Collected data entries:
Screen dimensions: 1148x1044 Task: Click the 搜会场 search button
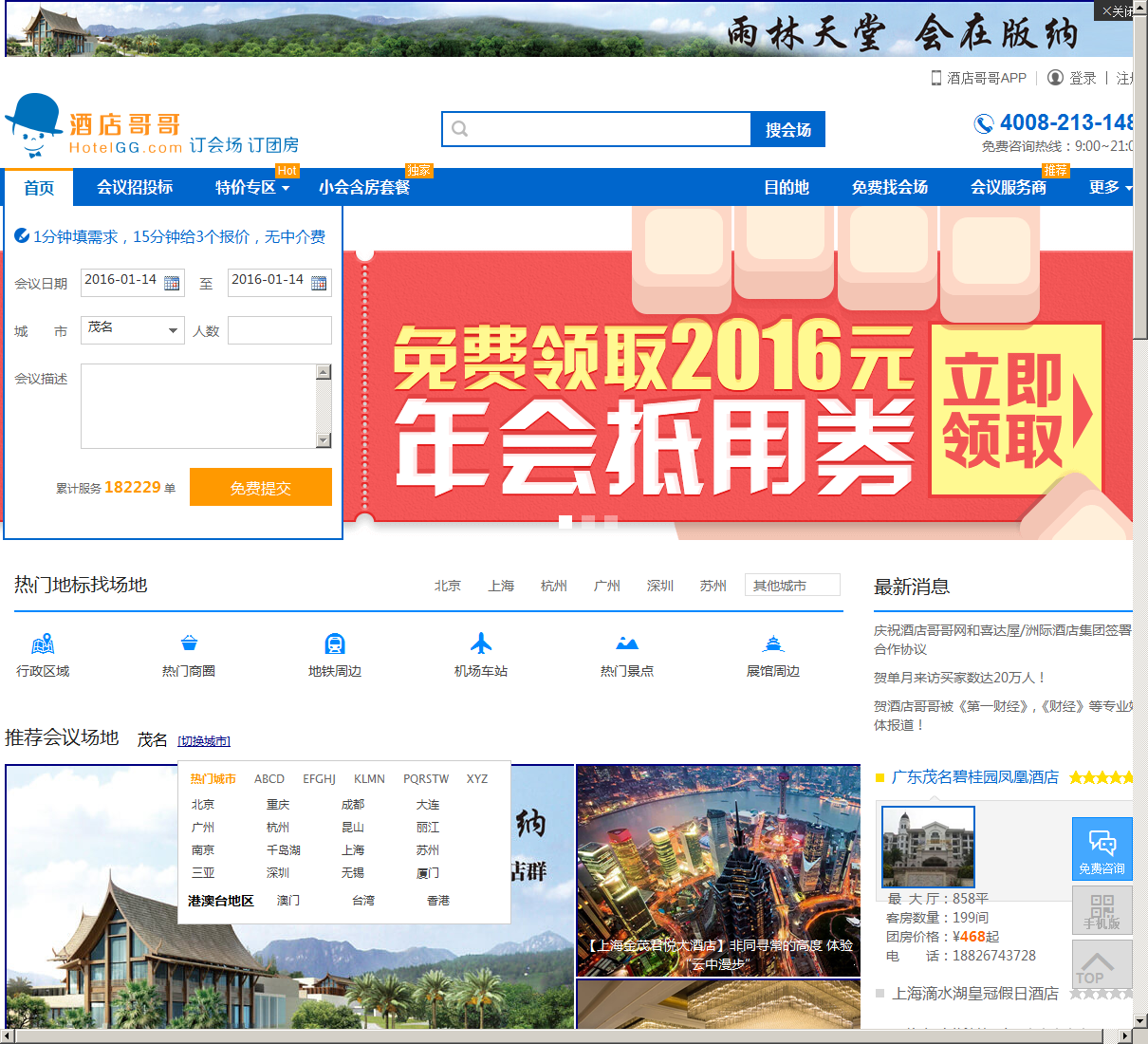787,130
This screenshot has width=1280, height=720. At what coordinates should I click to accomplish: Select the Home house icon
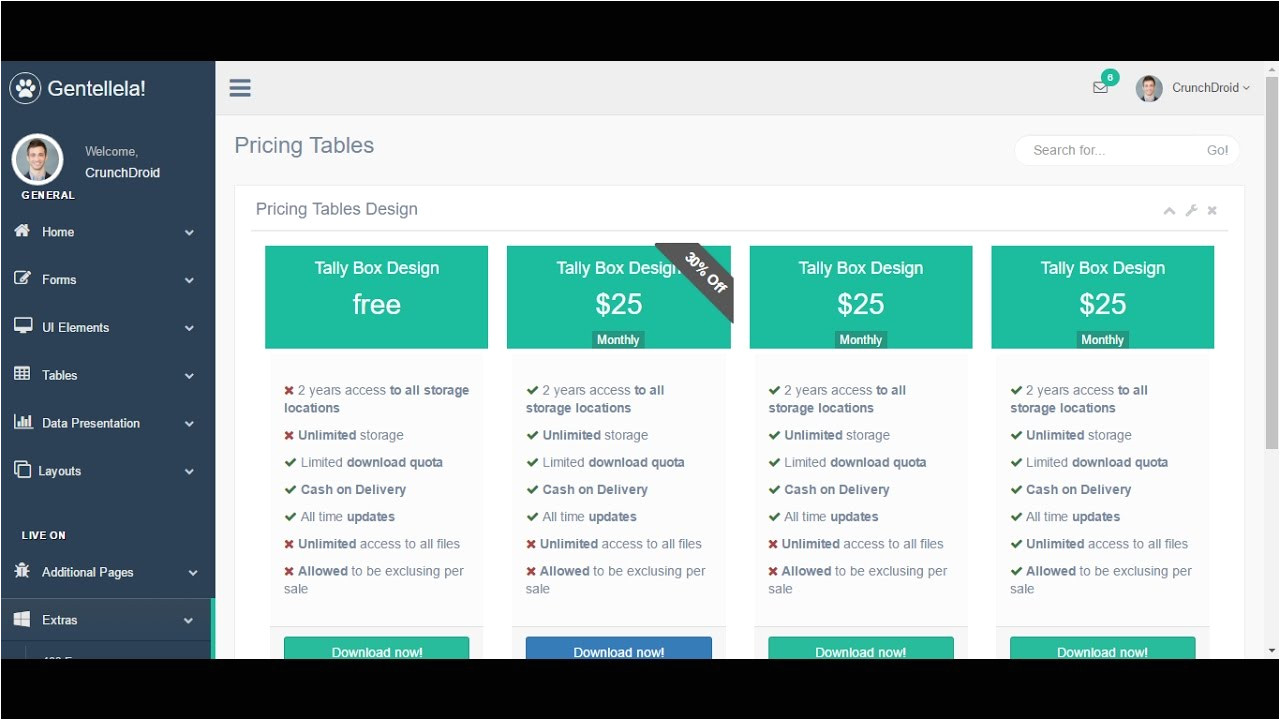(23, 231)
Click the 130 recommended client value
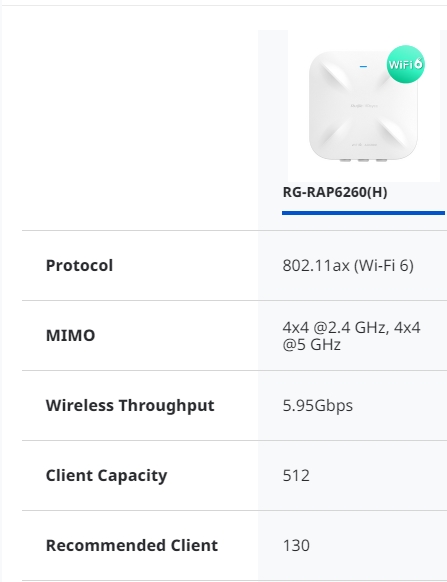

▶ **Work instruction**
Your output should be the records above, duplicated exactly and picture-free.

▶ **Response**
Screen dimensions: 1148x1044 Task: Click the 搜会场 search button
787,130
This screenshot has width=1280, height=720. At what coordinates should I click to accomplish: Select the Home house icon
(23, 231)
Click the 130 recommended client value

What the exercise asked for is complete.